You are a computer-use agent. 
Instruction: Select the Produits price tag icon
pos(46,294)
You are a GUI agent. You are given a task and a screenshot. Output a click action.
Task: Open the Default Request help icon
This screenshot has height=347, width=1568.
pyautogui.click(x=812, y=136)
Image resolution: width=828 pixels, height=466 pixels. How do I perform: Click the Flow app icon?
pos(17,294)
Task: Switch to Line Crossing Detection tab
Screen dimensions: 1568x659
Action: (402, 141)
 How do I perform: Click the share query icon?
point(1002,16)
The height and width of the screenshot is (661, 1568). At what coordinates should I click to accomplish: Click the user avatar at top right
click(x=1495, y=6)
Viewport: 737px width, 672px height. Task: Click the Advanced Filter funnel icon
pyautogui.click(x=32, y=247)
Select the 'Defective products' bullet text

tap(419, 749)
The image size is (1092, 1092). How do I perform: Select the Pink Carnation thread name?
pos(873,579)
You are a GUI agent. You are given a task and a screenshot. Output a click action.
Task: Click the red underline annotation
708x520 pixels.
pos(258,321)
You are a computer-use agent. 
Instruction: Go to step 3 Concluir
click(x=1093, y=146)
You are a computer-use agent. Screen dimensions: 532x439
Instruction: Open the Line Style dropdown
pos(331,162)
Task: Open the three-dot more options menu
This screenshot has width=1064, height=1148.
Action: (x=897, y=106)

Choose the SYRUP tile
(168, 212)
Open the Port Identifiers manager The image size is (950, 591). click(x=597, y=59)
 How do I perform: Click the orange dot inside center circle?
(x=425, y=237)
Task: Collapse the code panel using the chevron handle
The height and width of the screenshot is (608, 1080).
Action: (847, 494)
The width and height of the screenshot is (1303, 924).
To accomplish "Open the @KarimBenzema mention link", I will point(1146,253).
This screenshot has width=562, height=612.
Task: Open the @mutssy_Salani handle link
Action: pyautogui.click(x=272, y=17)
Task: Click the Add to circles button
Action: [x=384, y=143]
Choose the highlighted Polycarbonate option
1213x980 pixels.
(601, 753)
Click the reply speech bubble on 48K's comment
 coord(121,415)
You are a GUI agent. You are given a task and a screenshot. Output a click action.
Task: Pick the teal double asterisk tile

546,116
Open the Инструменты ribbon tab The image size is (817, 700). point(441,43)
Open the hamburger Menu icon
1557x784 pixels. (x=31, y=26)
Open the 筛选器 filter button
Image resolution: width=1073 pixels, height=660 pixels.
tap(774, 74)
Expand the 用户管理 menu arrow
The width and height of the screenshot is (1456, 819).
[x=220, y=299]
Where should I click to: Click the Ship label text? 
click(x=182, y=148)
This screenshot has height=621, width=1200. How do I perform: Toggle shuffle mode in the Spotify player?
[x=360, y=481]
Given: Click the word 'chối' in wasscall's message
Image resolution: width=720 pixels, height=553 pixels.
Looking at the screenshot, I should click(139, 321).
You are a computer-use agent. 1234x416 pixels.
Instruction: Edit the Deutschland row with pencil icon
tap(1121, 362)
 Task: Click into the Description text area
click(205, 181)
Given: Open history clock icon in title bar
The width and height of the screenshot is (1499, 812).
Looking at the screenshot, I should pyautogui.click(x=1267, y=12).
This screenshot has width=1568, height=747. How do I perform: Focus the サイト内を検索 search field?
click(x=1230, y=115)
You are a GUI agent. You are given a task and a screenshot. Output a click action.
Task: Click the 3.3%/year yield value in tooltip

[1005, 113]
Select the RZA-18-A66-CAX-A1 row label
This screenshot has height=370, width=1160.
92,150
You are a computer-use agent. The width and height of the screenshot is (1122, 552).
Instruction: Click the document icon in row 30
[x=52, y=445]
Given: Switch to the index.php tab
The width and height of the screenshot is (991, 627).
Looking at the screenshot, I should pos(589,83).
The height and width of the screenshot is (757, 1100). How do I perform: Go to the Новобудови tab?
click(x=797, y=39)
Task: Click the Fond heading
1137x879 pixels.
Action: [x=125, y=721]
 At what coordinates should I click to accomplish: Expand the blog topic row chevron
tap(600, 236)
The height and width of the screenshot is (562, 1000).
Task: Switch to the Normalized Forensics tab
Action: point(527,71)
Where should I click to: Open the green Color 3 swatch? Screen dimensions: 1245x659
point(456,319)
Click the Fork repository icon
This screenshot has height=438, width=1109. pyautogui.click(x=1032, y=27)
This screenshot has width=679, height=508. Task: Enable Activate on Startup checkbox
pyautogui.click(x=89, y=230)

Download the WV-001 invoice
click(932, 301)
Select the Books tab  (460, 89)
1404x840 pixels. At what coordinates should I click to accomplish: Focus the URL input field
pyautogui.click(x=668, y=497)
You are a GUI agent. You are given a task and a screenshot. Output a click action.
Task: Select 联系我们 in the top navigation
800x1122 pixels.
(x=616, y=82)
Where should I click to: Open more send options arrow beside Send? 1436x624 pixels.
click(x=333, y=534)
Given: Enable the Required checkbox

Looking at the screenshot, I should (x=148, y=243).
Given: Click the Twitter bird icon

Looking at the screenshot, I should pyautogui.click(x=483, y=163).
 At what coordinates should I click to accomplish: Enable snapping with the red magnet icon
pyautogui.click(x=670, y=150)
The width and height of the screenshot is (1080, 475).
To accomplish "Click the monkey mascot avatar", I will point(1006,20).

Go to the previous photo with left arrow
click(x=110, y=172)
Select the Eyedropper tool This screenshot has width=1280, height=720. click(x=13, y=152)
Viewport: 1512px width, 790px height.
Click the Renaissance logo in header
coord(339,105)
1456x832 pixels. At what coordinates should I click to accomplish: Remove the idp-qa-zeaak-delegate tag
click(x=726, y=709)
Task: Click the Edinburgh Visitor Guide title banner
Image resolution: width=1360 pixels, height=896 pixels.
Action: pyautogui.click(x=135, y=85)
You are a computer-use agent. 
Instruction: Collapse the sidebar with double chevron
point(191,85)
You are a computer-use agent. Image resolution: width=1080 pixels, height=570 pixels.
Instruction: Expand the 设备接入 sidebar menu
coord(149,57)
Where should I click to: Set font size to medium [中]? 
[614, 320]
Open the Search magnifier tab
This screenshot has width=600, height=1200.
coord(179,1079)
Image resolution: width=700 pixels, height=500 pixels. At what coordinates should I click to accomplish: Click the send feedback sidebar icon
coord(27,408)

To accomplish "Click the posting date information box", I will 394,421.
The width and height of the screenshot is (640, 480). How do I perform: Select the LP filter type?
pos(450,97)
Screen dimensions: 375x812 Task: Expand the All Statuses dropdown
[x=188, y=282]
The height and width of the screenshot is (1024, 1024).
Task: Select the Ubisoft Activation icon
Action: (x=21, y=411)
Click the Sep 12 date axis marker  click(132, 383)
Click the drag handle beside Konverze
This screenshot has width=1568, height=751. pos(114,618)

> _WHAT NEEDS TO BE DONE_: Reply by returning the full set of records above exactly.

> _ANSWER TO THIS PROBLEM_:
You are a computer-use agent. 
Instruction: Select the Produits price tag icon
pos(46,294)
You are a GUI agent. You are given a task and a screenshot. Output a click action.
Task: Open the Default Request help icon
This screenshot has height=347, width=1568.
pyautogui.click(x=812, y=136)
Image resolution: width=828 pixels, height=466 pixels. How do I perform: Click the Flow app icon?
pos(17,294)
Task: Switch to Line Crossing Detection tab
Screen dimensions: 1568x659
Action: (402, 141)
 How do I perform: Click the share query icon?
point(1002,16)
The height and width of the screenshot is (661, 1568). At what coordinates should I click to accomplish: Click the user avatar at top right
click(x=1495, y=6)
Viewport: 737px width, 672px height. Task: Click the Advanced Filter funnel icon
pyautogui.click(x=32, y=247)
Select the 'Defective products' bullet text

tap(419, 749)
The image size is (1092, 1092). How do I perform: Select the Pink Carnation thread name?
pos(873,579)
You are a GUI agent. You are given a task and a screenshot. Output a click action.
Task: Click the red underline annotation
708x520 pixels.
pos(258,321)
You are a computer-use agent. 
Instruction: Go to step 3 Concluir
click(x=1093, y=146)
You are a computer-use agent. Screen dimensions: 532x439
Instruction: Open the Line Style dropdown
pos(331,162)
Task: Open the three-dot more options menu
This screenshot has width=1064, height=1148.
Action: (x=897, y=106)

Choose the SYRUP tile
(168, 212)
Open the Port Identifiers manager The image size is (950, 591). click(x=597, y=59)
 How do I perform: Click the orange dot inside center circle?
(x=425, y=237)
Task: Collapse the code panel using the chevron handle
The height and width of the screenshot is (608, 1080).
Action: (847, 494)
The width and height of the screenshot is (1303, 924).
To accomplish "Open the @KarimBenzema mention link", I will point(1146,253).
This screenshot has width=562, height=612.
Task: Open the @mutssy_Salani handle link
Action: pyautogui.click(x=272, y=17)
Task: Click the Add to circles button
Action: [x=384, y=143]
Choose the highlighted Polycarbonate option
1213x980 pixels.
(601, 753)
Click the reply speech bubble on 48K's comment
 coord(121,415)
You are a GUI agent. You are given a task and a screenshot. Output a click action.
Task: Pick the teal double asterisk tile

546,116
Open the Инструменты ribbon tab The image size is (817, 700). point(441,43)
Open the hamburger Menu icon
1557x784 pixels. (x=31, y=26)
Open the 筛选器 filter button
Image resolution: width=1073 pixels, height=660 pixels.
tap(774, 74)
Expand the 用户管理 menu arrow
The width and height of the screenshot is (1456, 819).
[x=220, y=299]
Where should I click to: Click the Ship label text? 
click(x=182, y=148)
This screenshot has height=621, width=1200. How do I perform: Toggle shuffle mode in the Spotify player?
[x=360, y=481]
Given: Click the word 'chối' in wasscall's message
Image resolution: width=720 pixels, height=553 pixels.
Looking at the screenshot, I should click(139, 321).
You are a computer-use agent. 1234x416 pixels.
Instruction: Edit the Deutschland row with pencil icon
tap(1121, 362)
 Task: Click into the Description text area
click(205, 181)
Given: Open history clock icon in title bar
The width and height of the screenshot is (1499, 812).
Looking at the screenshot, I should pyautogui.click(x=1267, y=12).
This screenshot has width=1568, height=747. How do I perform: Focus the サイト内を検索 search field?
click(x=1230, y=115)
You are a GUI agent. You are given a task and a screenshot. Output a click action.
Task: Click the 3.3%/year yield value in tooltip

[1005, 113]
Select the RZA-18-A66-CAX-A1 row label
This screenshot has height=370, width=1160.
92,150
You are a computer-use agent. The width and height of the screenshot is (1122, 552).
Instruction: Click the document icon in row 30
[x=52, y=445]
Given: Switch to the index.php tab
The width and height of the screenshot is (991, 627).
Looking at the screenshot, I should pos(589,83).
The height and width of the screenshot is (757, 1100). How do I perform: Go to the Новобудови tab?
click(x=797, y=39)
Task: Click the Fond heading
1137x879 pixels.
Action: [x=125, y=721]
 At what coordinates should I click to accomplish: Expand the blog topic row chevron
tap(600, 236)
The height and width of the screenshot is (562, 1000).
Task: Switch to the Normalized Forensics tab
Action: point(527,71)
Where should I click to: Open the green Color 3 swatch? Screen dimensions: 1245x659
point(456,319)
Click the Fork repository icon
This screenshot has height=438, width=1109. pyautogui.click(x=1032, y=27)
This screenshot has width=679, height=508. Task: Enable Activate on Startup checkbox
pyautogui.click(x=89, y=230)

Download the WV-001 invoice
click(932, 301)
Select the Books tab  (460, 89)
1404x840 pixels. At what coordinates should I click to accomplish: Focus the URL input field
pyautogui.click(x=668, y=497)
You are a GUI agent. You are given a task and a screenshot. Output a click action.
Task: Select 联系我们 in the top navigation
800x1122 pixels.
(x=616, y=82)
Where should I click to: Open more send options arrow beside Send? 1436x624 pixels.
click(x=333, y=534)
Given: Enable the Required checkbox

Looking at the screenshot, I should (x=148, y=243).
Given: Click the Twitter bird icon

Looking at the screenshot, I should pyautogui.click(x=483, y=163).
 At what coordinates should I click to accomplish: Enable snapping with the red magnet icon
pyautogui.click(x=670, y=150)
The width and height of the screenshot is (1080, 475).
To accomplish "Click the monkey mascot avatar", I will point(1006,20).

Go to the previous photo with left arrow
click(x=110, y=172)
Select the Eyedropper tool This screenshot has width=1280, height=720. click(x=13, y=152)
Viewport: 1512px width, 790px height.
Click the Renaissance logo in header
coord(339,105)
1456x832 pixels. At what coordinates should I click to accomplish: Remove the idp-qa-zeaak-delegate tag
click(x=726, y=709)
Task: Click the Edinburgh Visitor Guide title banner
Image resolution: width=1360 pixels, height=896 pixels.
Action: pyautogui.click(x=135, y=85)
You are a computer-use agent. 
Instruction: Collapse the sidebar with double chevron
point(191,85)
You are a computer-use agent. Image resolution: width=1080 pixels, height=570 pixels.
Instruction: Expand the 设备接入 sidebar menu
coord(149,57)
Where should I click to: Set font size to medium [中]? 
[614, 320]
Open the Search magnifier tab
This screenshot has width=600, height=1200.
coord(179,1079)
Image resolution: width=700 pixels, height=500 pixels. At what coordinates should I click to accomplish: Click the send feedback sidebar icon
coord(27,408)

To accomplish "Click the posting date information box", I will 394,421.
The width and height of the screenshot is (640, 480). How do I perform: Select the LP filter type?
pos(450,97)
Screen dimensions: 375x812 Task: Expand the All Statuses dropdown
[x=188, y=282]
The height and width of the screenshot is (1024, 1024).
Task: Select the Ubisoft Activation icon
Action: (x=21, y=411)
Click the Sep 12 date axis marker  click(132, 383)
Click the drag handle beside Konverze
This screenshot has width=1568, height=751. pos(114,618)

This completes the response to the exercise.